Con el quinto cambió la decoración. Lo saludó con dos faroles con el capote. El de Cuvillo se había escobillado un pitón en un derrote en un burladero. Fue una faena larguísima con ocho tandas por uno u otro pitón, ante un toro que llevó siempre la cara alta y fue un compendio de sosería. Dos soserías juntas, el toro y el torero. Escuchó un aviso antes de entrar a matar.

Daniel Luque le cortó una oreja al tercero. Seguro que ni el de Gerena sabe muy bien los motivos. Estuvo entregado, porfión, reiterativo, valiente, tenaz, confiado, es decir, que todo lo puso el torero. Lo mimó en las primaras tandas y cuando le atacó el toro se aplomó y costaba un mundo que se arrancara. Hubo arrimón y una mondeñinas finales. La banda de música no llegó a sonar, pero ese no es un baremo que mida las faenas. Se han cortado muchas orejas sin música y no se han cortado otras tantas con la banda en acción. Tras una estocada corta tendida se encontró con una oreja. El palco sacó su pañuelo, a pesar de que no había petición mayoritaria (el palco dirá que sí la había).

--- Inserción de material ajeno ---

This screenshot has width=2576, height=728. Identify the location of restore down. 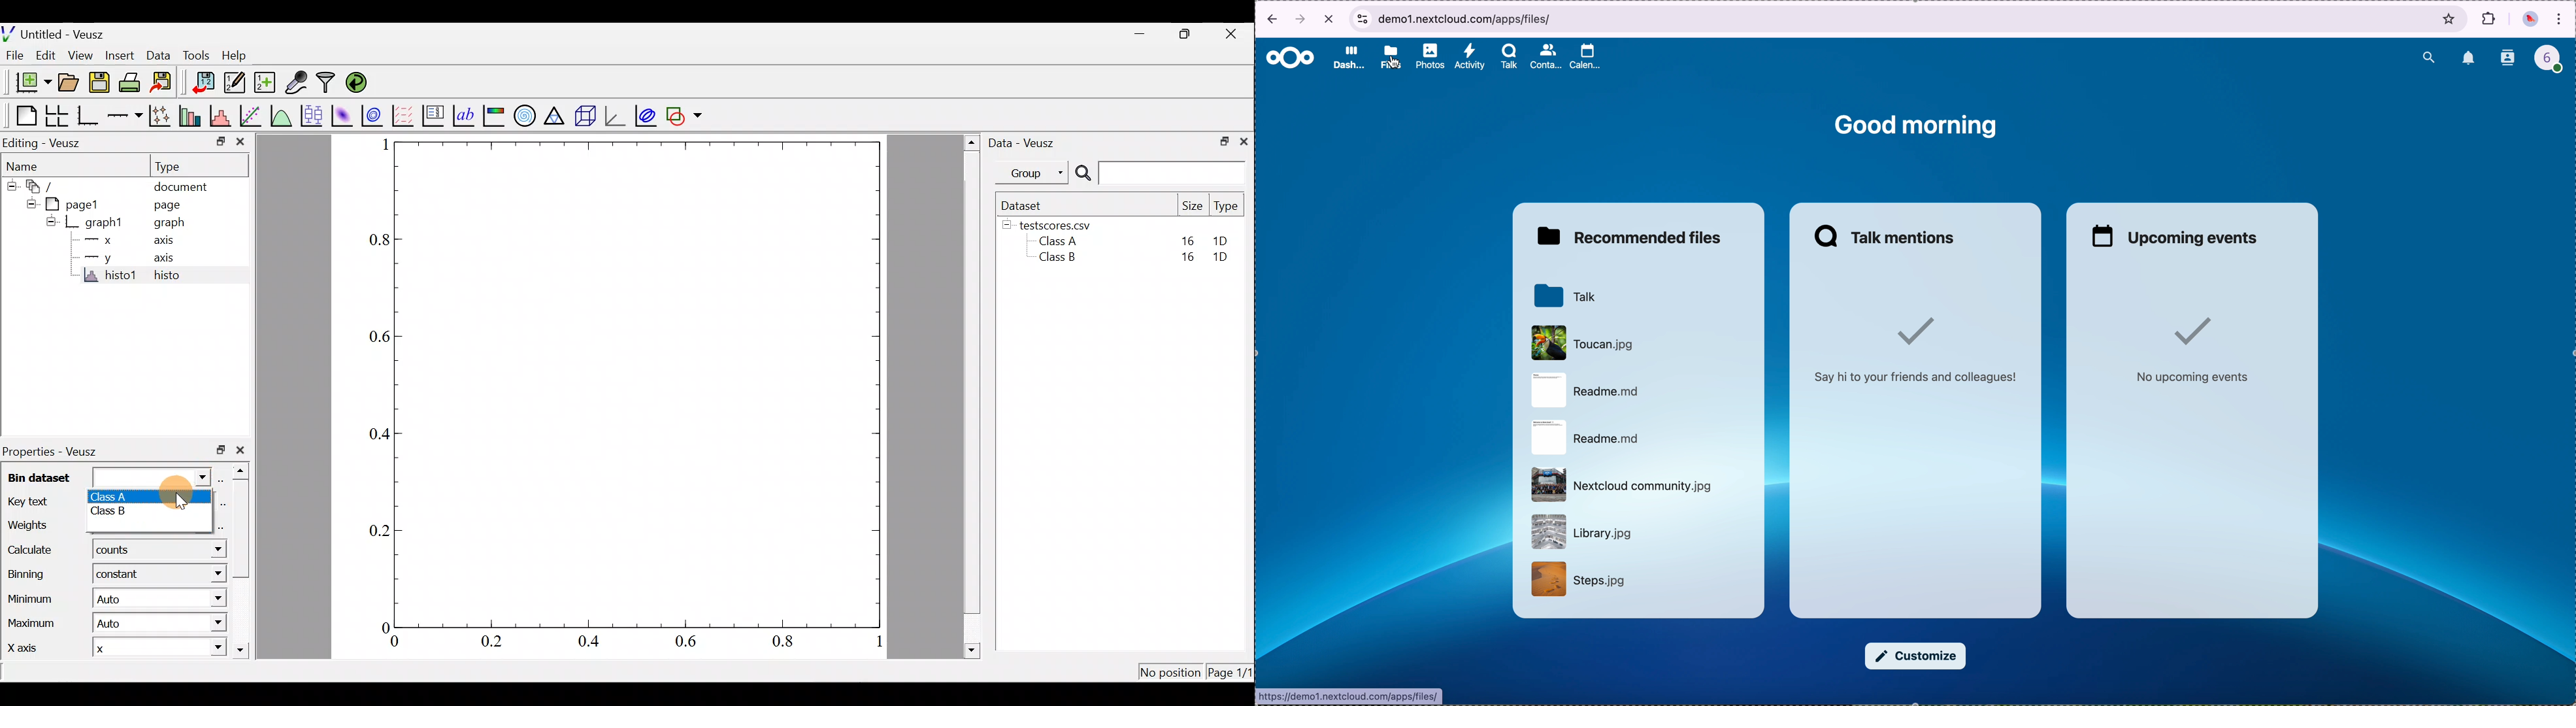
(215, 140).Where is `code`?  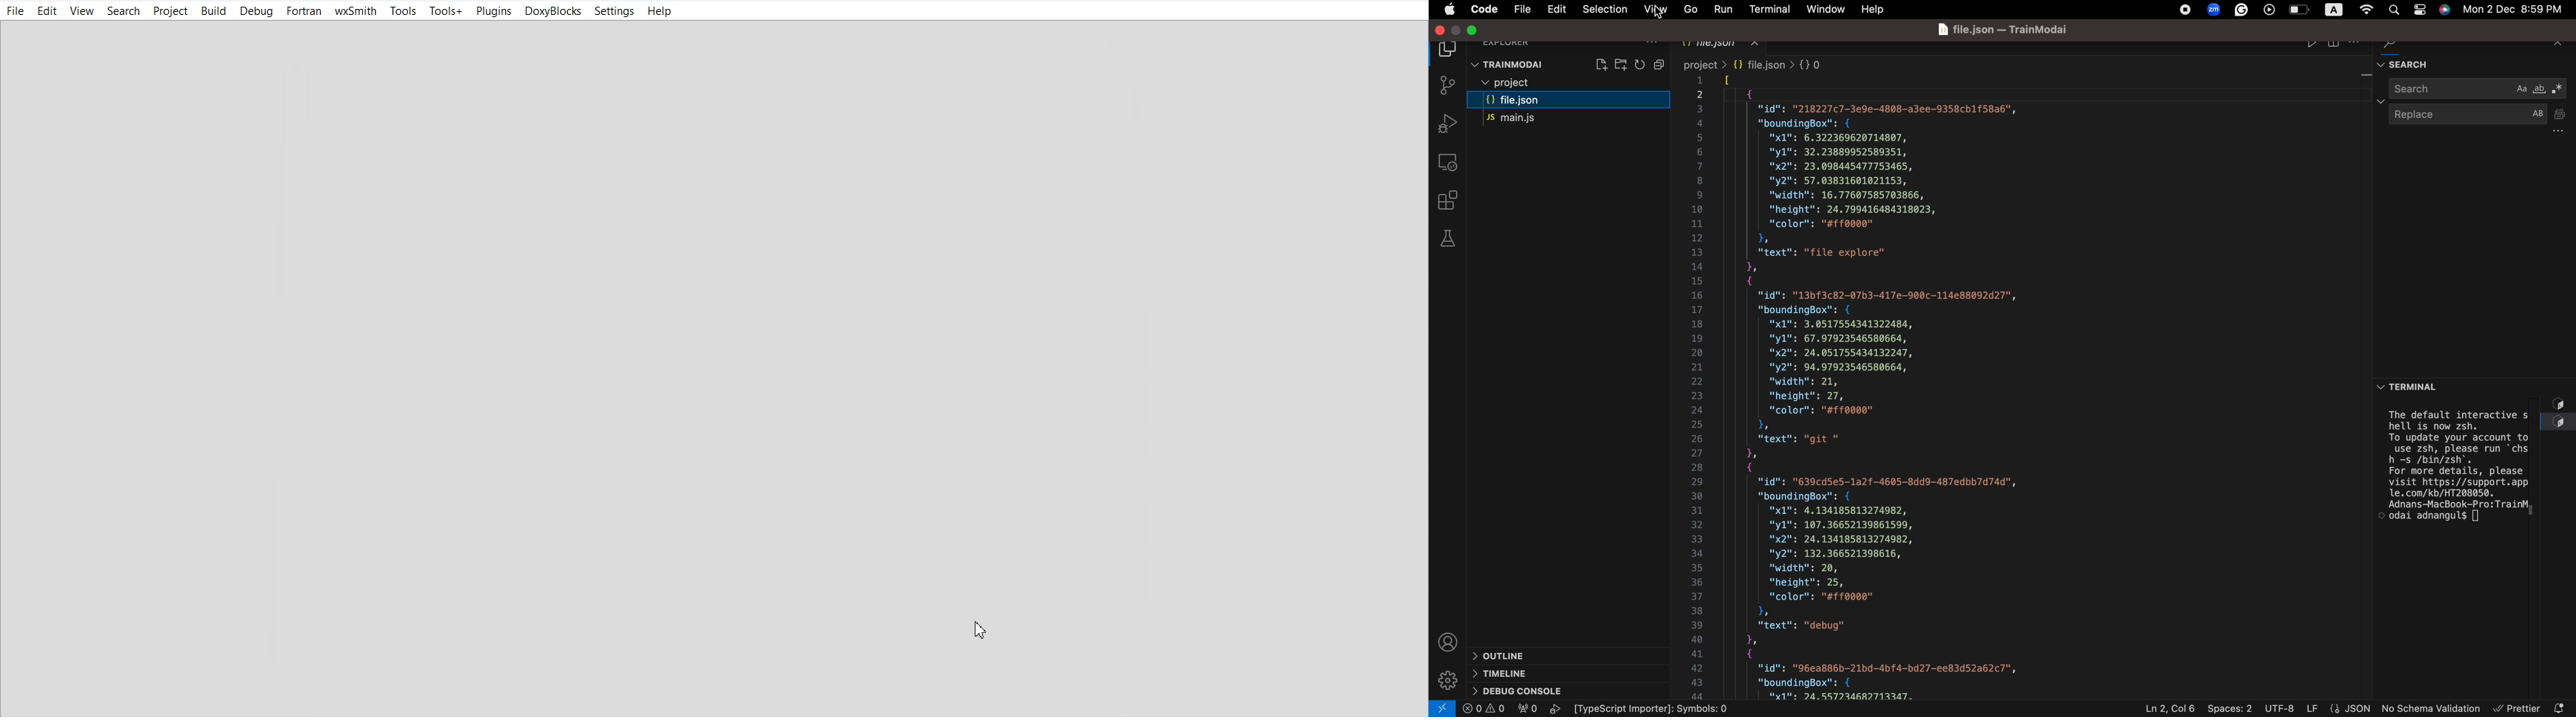 code is located at coordinates (1483, 8).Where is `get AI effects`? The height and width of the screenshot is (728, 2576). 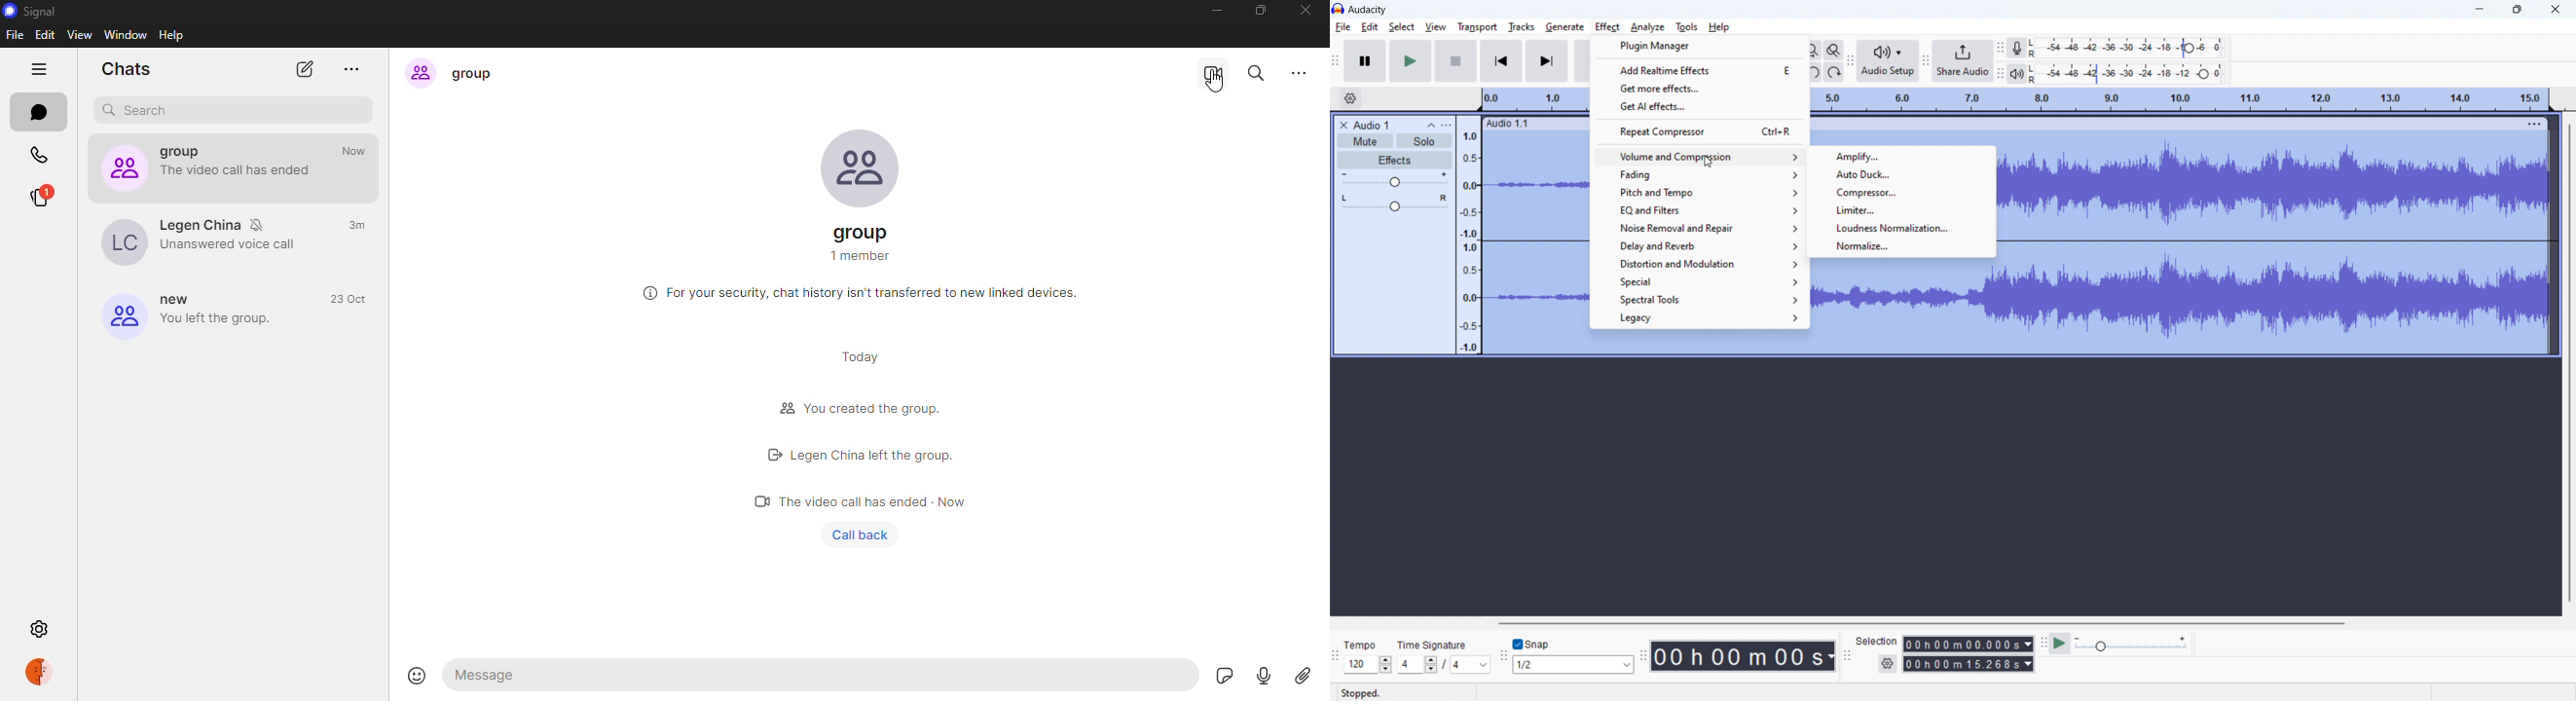 get AI effects is located at coordinates (1699, 106).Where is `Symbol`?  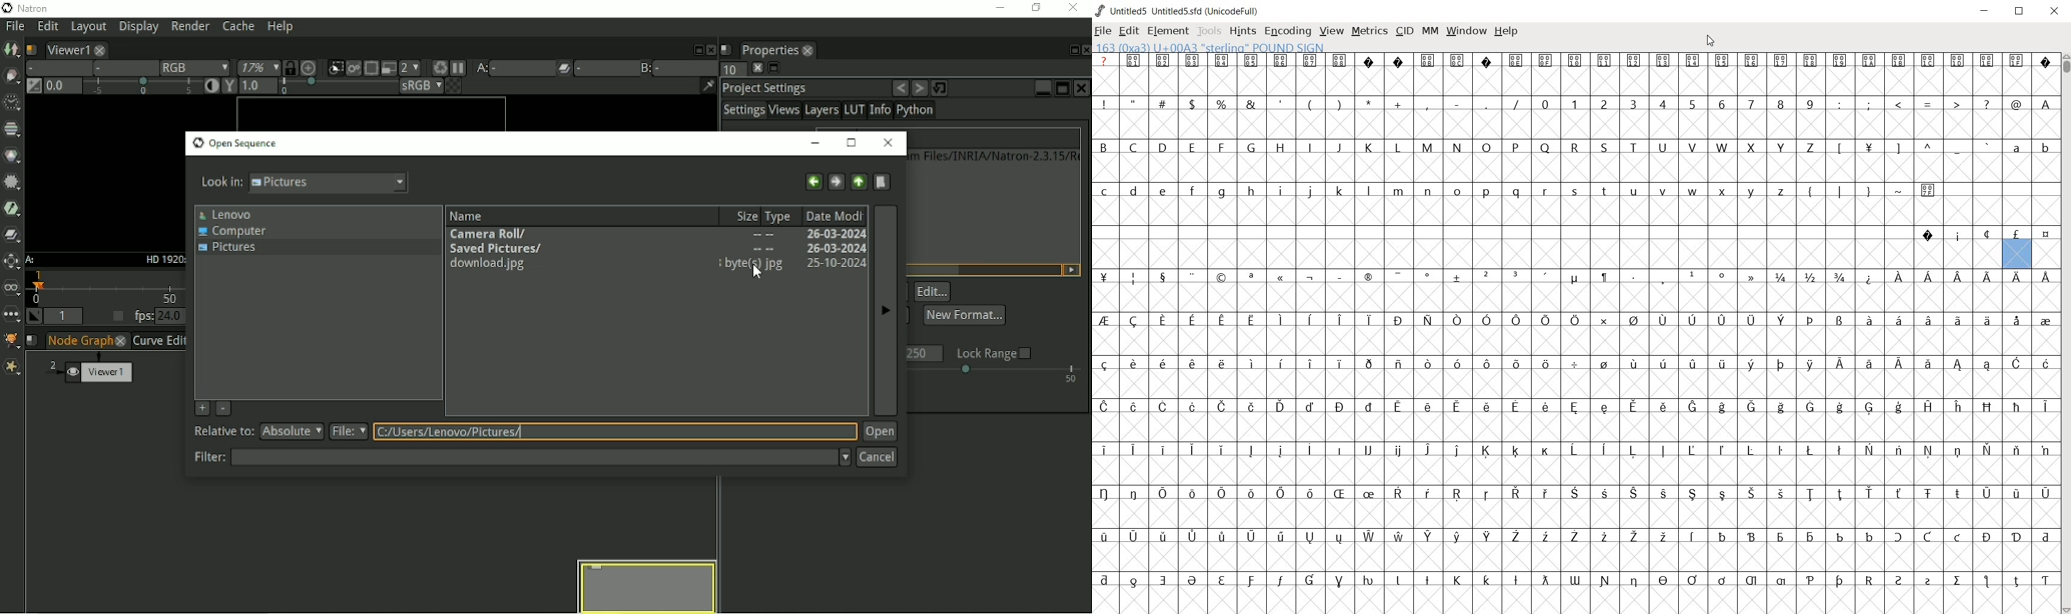 Symbol is located at coordinates (1191, 276).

Con el sexto, un toro desclasado y aburrido, Daniel Luque volvió a hacer un esfuerzo en una faena que no levantó el vuelo ante las condiciones irrelevantes del toro de Cuvillo.  

Manzanares no se arrugó el vestido de torear. Fue el más perjudicado por el viento, sobre todo en el primero. Se puso a dar pases solo voluntariosos, en los que faltó mando (el viento) y sobró mucho cite fuera de cacho. Con el cuarto, nuevamente con el viento presente, el de Alicante dio pases a diestra y siniestra, para lograr una tanda mejor al bajar la mano y exigir al toro por abajo. Poca cosa.

Estos apuntes de la corrida las he podido escribir gracias a las anotaciones tomadas durante la misma, porque la realidad es que no me acuerdo de casi nada., tal y cómo le conté a mi amigo. Bueno, que al final el frío se había metido en los cuerpos y que hizo mucho viento.

Plaza de toros de Sevilla, 21 de abril. Decimoprimera de abono. No hay billetes. Seis toros de Núñez del Cuvillo, correctos de presentación y de juego pobre en general, salvo el noble segundo. El resto, justos de casta y clase.

José María Manzanares, de nazareno y oro. Estocada desprendida (silencio). En el cuarto, estocada (silencio).

Alejandro Talavante, de corinto y oro. Estocada (una oreja). En el cuarto, estocada (silencio).

Daniel Luque, de azul cielo y oro. Estocada corta tendida (una oreja). En el sexto, estocada desprendida y un descabello (silencio tras aviso).

Saludaron en banderillas Juan Contreras, Jesús Arruga y Antonio Punta. Buenos puyazos de Jabato hijo y El Patilla. Fuerte viento durante toda corrida.